--- Records for the exercise Enclosed Below ---

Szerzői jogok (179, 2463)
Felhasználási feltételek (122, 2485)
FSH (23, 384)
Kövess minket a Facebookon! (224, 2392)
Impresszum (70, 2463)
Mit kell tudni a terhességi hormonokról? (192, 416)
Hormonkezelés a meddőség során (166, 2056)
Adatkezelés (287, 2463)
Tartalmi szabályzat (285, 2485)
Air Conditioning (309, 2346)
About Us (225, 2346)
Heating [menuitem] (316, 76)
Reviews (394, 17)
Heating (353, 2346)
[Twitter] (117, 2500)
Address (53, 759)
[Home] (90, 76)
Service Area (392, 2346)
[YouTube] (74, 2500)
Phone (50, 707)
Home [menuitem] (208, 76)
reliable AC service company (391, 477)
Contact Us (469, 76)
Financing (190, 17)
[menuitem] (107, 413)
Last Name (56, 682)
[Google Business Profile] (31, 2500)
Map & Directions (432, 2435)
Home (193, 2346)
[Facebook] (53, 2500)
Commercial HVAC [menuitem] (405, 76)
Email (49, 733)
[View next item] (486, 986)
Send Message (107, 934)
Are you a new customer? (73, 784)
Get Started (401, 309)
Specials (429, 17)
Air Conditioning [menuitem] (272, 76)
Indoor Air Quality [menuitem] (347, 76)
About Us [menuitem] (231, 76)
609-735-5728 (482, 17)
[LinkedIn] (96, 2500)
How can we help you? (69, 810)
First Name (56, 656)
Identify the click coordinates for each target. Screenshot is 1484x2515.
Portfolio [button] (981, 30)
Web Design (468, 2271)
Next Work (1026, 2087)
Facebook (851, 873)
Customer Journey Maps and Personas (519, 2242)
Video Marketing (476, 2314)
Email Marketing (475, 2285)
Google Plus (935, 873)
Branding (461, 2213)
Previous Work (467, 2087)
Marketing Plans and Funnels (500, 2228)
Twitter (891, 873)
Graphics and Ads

--- End of Enclosed Records for the exercise ---

[How to complete this task]:
Reproduce each entry above character for character.

[Task result]:
Szerzői jogok (179, 2463)
Felhasználási feltételek (122, 2485)
FSH (23, 384)
Kövess minket a Facebookon! (224, 2392)
Impresszum (70, 2463)
Mit kell tudni a terhességi hormonokról? (192, 416)
Hormonkezelés a meddőség során (166, 2056)
Adatkezelés (287, 2463)
Tartalmi szabályzat (285, 2485)
Air Conditioning (309, 2346)
About Us (225, 2346)
Heating [menuitem] (316, 76)
Reviews (394, 17)
Heating (353, 2346)
[Twitter] (117, 2500)
Address (53, 759)
[Home] (90, 76)
Service Area (392, 2346)
[YouTube] (74, 2500)
Phone (50, 707)
Home [menuitem] (208, 76)
reliable AC service company (391, 477)
Contact Us (469, 76)
Financing (190, 17)
[menuitem] (107, 413)
Last Name (56, 682)
[Google Business Profile] (31, 2500)
Map & Directions (432, 2435)
Home (193, 2346)
[Facebook] (53, 2500)
Commercial HVAC [menuitem] (405, 76)
Email (49, 733)
[View next item] (486, 986)
Send Message (107, 934)
Are you a new customer? (73, 784)
Get Started (401, 309)
Specials (429, 17)
Air Conditioning [menuitem] (272, 76)
Indoor Air Quality [menuitem] (347, 76)
About Us [menuitem] (231, 76)
609-735-5728 (482, 17)
[LinkedIn] (96, 2500)
How can we help you? (69, 810)
First Name (56, 656)
Identify the click coordinates for each target. Screenshot is 1484x2515.
Portfolio [button] (981, 30)
Web Design (468, 2271)
Next Work (1026, 2087)
Facebook (851, 873)
Customer Journey Maps and Personas (519, 2242)
Video Marketing (476, 2314)
Email Marketing (475, 2285)
Google Plus (935, 873)
Branding (461, 2213)
Previous Work (467, 2087)
Marketing Plans and Funnels (500, 2228)
Twitter (891, 873)
Graphics and Ads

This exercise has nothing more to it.